Aim of the exercise:
Beginning at the line that contains "The width and", repeat each line exactly through the last one of the records below, and leave out the pictures.

Material shown:

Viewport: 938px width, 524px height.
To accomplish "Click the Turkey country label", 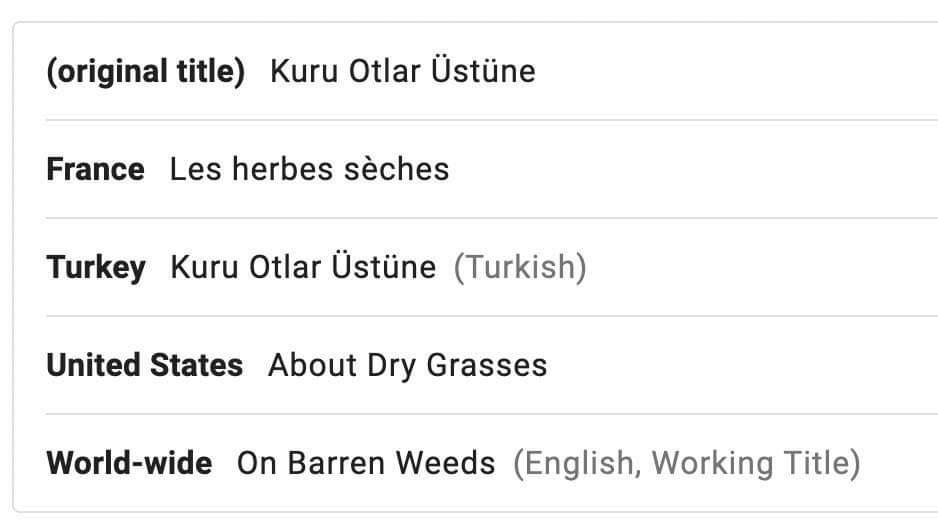I will tap(96, 267).
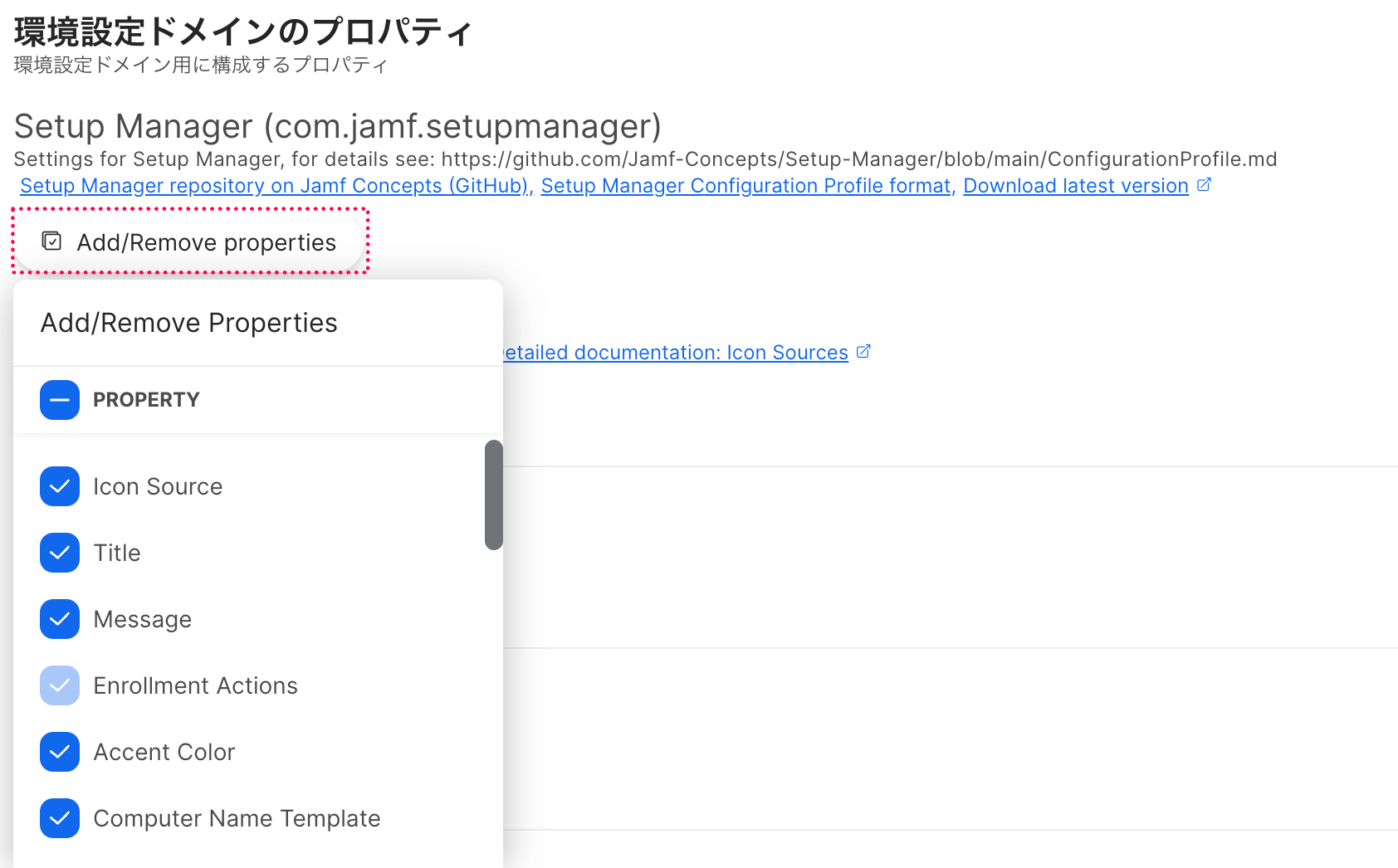Uncheck the Accent Color checkbox

click(x=60, y=752)
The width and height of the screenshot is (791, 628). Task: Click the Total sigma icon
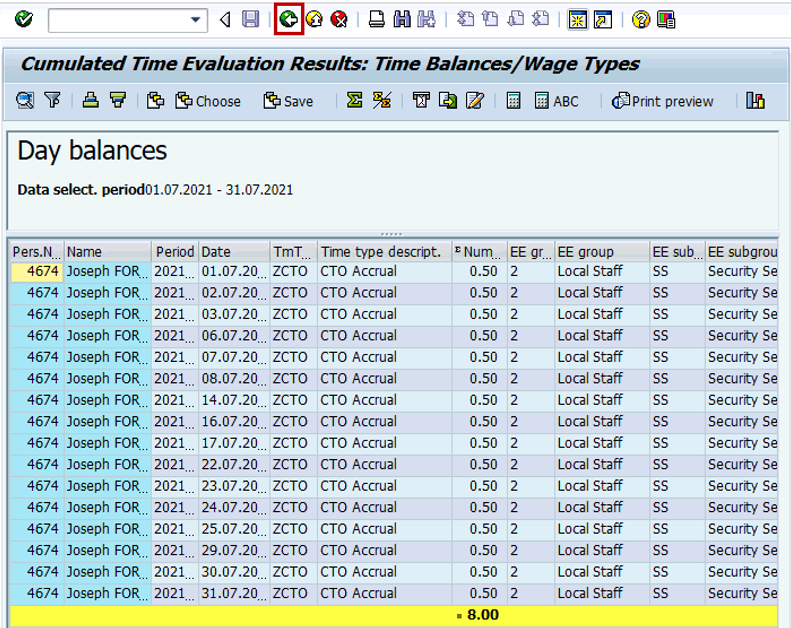(x=355, y=100)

Answer space:
The width and height of the screenshot is (791, 628). Task: Click the Total sigma icon
(x=355, y=100)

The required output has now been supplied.